Rund um diese Aktivitaeten gab es einige "Nadelstich"-Aktionen gegen die offizielle Gipfelinszenierung: So eine voruebergehene Besetzung eines Zeitarbeits-Bueros, mit der auf die Verbreitung des niederlaendischen "Polder"-Modells aufmerksam gemacht werden sollte. Das "Polder"-Modell ist ein staatliches Foerderprogramm fuer Jobs, die durch ihre niedrige Entlohnung unter der "Wasserlinie" der Existenzsicherung liegen. Es gilt als Vorbild fuer die EU-weiten "Buendnisse fuer Arbeit", die die deutsche Ratspraesidentschaft in ihrer Amtsperiode auf den Weg bringen will. Am Freitagmorgen blockierten Mitglieder aus Anti-Gentechgruppen, OEkoreferaten und anwesende indische BaeuerInnen das Max-Planck-Institut in Koeln-Vogelsang. Das MPI ist ein Gentechnik-Forschungszentrum mit weltweiter Bedeutung, von dem die Agroindustrie und die Lebensmittelkonzerne wichtige Forschungsergebnisse fuer ihr umweltzerstoererisches Gewerbe beziehen. Der von Institutschef Saedler angebotene Dialog endete ergebnislos und mit einem Hinauswurf der OEko-AktivistInnen aus dem Institutsgelaende.

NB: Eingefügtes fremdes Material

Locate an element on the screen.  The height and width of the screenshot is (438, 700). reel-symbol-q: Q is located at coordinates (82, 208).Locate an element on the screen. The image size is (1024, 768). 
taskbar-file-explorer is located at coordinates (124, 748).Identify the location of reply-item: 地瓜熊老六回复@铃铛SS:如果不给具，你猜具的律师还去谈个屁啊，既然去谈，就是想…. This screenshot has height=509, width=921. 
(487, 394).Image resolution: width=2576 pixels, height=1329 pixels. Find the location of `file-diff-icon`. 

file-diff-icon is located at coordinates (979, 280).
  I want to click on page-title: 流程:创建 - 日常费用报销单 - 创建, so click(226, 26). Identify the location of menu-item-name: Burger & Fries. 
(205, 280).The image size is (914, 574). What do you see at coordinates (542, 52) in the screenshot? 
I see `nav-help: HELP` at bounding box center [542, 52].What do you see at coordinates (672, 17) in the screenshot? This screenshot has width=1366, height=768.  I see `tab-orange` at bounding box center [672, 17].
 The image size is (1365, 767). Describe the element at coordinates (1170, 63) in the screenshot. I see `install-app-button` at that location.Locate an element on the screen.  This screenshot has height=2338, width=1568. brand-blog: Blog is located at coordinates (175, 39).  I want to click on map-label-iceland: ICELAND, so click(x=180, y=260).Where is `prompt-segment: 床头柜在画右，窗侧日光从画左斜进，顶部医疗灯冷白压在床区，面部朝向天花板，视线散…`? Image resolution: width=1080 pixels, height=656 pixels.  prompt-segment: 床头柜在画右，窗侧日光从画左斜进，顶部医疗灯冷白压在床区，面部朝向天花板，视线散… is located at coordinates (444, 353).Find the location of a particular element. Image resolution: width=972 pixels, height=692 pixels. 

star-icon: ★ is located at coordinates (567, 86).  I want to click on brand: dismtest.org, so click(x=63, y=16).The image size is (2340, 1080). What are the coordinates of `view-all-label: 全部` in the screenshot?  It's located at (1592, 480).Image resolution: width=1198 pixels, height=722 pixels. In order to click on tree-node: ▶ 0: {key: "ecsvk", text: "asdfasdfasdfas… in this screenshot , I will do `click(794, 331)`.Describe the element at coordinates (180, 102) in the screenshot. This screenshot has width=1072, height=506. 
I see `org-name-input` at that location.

Die "Karawane fuer die Rechte der Fluechtlinge und MigrantInnen" besetzte am 4. Juni das Parteibuero der Koelner Buendnisgruenen am Ebertplatz und begann mit einem Hungerstreik gegen die rotgruene Abschiebepolitik.
Zu einem Polizeieinsatz kam es zum Abschlus der Antigipfel-Aktionen schlieslich noch nach einer friedlich verlaufenden Aktion auf der Domplatte. Knapp hundert Personen hatten innerhalb der "Sondernutzungszone" rund um Dom und Hauptbahnhof vorgefuehrt, was dort an "unnormalen" Aktivitaeten alles grundsaetzlich verboten ist: Sich versammeln, ziellos Herumhaengen, Singen und Betteln. Als sich die Versammlung aufloeste und sich die TeilnehmerInnen durch die Hohe Strase entfernen wollte, kam es zu einem Knueppeleinsatz der herbeigeeilten Polizei und zu etwa 60 wahllos durchgefuehrten Festnahmen. In die speziell fuer die Gipfel bereitgestellten Kaefige in der Polizeikaserne Bruehl wurde alles hineingeschafft, was irgendwie verdaechtig - d. h. schwarz gekleidet - aussah, und seien es auch eine Reihe von zufaellig anwesenden Wochenend-EinkaeuferInnen.